-- Opening Marker --

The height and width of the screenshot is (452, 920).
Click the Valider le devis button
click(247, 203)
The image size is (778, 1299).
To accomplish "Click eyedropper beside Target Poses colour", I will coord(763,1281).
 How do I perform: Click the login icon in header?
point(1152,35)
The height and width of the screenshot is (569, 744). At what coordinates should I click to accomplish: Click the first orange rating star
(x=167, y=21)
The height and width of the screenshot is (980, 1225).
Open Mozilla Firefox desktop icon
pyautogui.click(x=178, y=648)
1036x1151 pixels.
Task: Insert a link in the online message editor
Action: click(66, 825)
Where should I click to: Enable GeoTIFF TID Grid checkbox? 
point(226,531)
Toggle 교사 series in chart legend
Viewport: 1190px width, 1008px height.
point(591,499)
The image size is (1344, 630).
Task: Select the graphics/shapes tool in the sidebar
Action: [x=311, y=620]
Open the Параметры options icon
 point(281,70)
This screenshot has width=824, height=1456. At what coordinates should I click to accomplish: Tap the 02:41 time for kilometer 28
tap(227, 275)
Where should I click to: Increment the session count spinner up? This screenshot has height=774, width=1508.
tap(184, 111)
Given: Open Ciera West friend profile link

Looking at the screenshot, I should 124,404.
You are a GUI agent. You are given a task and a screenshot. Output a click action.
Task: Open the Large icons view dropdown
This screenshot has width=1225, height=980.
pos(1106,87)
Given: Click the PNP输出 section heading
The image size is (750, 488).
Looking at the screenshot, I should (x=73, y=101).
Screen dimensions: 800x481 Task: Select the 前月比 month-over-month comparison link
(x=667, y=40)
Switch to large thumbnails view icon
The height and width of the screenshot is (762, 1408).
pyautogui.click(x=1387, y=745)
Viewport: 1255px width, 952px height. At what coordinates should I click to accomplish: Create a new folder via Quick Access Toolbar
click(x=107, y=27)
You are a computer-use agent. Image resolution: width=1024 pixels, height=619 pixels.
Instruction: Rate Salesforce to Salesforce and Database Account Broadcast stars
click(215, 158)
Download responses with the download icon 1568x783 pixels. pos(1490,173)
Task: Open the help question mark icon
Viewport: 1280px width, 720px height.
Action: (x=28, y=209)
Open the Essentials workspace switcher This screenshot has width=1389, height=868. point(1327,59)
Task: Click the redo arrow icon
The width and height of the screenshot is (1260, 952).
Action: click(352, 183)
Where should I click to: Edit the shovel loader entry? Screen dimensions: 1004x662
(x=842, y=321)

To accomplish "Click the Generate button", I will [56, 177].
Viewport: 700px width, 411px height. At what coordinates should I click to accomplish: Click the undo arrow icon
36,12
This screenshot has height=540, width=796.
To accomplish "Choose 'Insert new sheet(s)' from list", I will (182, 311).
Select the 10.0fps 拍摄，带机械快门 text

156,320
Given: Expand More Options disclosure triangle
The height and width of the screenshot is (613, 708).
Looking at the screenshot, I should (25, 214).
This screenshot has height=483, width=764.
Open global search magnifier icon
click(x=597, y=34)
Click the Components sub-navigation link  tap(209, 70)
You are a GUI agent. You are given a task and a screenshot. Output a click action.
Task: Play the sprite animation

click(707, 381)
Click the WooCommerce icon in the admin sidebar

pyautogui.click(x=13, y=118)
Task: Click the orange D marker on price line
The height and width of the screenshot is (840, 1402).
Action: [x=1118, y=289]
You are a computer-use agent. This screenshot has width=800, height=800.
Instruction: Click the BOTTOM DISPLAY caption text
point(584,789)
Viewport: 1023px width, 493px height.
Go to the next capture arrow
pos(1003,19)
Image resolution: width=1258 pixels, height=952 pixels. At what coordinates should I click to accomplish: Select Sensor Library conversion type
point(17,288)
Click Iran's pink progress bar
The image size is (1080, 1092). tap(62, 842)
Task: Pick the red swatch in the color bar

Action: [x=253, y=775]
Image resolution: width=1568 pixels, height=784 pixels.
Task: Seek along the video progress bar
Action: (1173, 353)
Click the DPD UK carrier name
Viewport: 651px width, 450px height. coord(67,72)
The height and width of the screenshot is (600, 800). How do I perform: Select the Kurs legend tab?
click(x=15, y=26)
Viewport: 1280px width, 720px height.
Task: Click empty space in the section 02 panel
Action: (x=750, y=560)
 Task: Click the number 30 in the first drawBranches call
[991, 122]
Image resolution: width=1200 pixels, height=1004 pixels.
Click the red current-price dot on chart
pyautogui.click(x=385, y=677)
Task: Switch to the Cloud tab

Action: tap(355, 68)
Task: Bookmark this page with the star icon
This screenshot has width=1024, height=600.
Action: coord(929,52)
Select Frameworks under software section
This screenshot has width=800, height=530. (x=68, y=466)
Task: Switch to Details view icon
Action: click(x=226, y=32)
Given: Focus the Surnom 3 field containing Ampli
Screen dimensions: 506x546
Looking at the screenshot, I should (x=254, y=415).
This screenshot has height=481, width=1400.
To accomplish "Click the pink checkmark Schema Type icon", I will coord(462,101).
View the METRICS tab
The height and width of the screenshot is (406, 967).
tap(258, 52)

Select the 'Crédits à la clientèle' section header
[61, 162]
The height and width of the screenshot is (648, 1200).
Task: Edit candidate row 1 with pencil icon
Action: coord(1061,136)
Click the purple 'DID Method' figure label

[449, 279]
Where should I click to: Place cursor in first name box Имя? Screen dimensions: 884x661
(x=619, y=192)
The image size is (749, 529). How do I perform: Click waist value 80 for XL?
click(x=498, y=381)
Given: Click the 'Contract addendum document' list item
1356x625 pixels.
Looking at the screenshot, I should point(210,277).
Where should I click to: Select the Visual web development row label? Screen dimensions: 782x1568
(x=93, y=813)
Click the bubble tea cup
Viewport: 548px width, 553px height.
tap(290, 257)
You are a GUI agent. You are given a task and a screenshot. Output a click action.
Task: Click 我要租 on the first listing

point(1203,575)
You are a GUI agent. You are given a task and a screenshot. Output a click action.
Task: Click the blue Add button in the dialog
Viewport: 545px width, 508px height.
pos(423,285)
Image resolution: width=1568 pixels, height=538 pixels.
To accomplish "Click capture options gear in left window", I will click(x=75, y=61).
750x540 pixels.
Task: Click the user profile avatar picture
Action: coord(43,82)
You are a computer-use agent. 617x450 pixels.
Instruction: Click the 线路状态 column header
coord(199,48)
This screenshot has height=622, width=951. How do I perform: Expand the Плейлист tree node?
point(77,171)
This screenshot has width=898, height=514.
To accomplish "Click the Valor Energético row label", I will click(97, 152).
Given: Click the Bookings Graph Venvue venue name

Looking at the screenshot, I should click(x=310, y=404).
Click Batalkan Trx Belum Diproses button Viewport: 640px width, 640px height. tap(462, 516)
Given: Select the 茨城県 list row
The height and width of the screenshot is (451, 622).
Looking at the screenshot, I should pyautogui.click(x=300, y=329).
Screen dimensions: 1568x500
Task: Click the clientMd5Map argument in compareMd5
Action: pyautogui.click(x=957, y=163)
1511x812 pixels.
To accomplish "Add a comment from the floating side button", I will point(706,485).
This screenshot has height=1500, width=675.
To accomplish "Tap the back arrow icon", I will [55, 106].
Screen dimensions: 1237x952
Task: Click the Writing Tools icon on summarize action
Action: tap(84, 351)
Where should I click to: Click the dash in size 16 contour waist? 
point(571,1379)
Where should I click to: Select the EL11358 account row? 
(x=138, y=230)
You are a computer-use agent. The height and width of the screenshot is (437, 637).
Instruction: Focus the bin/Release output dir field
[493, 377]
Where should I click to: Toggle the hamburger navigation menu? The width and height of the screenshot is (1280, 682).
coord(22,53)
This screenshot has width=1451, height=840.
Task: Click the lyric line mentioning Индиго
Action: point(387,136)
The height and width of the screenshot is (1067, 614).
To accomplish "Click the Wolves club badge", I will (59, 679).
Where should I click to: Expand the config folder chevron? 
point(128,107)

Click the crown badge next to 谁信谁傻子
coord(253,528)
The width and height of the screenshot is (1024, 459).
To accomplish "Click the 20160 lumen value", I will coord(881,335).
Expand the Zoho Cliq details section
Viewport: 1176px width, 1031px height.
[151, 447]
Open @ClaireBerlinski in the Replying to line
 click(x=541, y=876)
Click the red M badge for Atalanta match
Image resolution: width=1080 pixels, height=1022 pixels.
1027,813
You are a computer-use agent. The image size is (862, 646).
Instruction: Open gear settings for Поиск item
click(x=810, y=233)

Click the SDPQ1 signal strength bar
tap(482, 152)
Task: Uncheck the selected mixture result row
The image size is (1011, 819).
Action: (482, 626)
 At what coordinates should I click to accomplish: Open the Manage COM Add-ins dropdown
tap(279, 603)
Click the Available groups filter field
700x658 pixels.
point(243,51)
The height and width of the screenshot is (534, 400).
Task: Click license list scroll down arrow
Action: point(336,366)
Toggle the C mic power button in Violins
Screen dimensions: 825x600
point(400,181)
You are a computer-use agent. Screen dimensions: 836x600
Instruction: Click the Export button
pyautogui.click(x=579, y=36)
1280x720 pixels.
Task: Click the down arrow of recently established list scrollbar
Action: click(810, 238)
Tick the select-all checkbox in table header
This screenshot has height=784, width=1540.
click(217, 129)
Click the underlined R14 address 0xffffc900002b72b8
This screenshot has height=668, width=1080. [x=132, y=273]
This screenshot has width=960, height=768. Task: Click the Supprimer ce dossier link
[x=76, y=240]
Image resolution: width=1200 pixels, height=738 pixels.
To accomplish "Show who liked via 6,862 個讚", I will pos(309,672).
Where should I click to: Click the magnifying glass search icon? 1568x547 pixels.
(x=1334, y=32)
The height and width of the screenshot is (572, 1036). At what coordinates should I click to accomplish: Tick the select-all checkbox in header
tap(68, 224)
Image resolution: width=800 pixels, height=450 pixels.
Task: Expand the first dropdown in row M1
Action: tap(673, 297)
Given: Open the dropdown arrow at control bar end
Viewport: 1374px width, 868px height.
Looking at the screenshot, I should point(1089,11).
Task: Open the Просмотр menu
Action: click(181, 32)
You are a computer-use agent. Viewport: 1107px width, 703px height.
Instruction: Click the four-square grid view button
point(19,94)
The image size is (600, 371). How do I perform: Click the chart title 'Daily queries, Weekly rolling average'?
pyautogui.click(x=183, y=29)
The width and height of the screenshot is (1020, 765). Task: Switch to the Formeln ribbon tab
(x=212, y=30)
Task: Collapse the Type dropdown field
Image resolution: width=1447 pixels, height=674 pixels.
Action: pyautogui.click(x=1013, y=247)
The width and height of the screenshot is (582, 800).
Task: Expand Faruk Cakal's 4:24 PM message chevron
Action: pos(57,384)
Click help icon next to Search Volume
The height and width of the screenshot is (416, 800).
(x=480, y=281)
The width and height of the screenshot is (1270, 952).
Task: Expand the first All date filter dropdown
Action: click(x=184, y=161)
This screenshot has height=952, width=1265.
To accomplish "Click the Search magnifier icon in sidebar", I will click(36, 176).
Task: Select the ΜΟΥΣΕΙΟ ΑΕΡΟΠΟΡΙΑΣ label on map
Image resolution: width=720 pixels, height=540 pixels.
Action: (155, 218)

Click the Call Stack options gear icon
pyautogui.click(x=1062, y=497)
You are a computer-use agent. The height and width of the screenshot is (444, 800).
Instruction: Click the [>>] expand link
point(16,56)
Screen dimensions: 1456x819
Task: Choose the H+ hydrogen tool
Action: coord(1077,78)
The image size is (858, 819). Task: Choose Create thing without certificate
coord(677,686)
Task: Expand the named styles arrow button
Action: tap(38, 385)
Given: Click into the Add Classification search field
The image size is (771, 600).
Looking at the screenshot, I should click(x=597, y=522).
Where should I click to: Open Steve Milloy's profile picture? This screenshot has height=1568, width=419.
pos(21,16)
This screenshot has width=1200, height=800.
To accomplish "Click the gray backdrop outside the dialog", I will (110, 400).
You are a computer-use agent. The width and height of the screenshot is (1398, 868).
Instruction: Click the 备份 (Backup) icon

-- Closing Marker --

In the entries, find every line holding "dialog" and copy it.

▶ [Written answer]
Task: Click the blue Add button in the dialog
To accomplish "Click the gray backdrop outside the dialog", I will (110, 400).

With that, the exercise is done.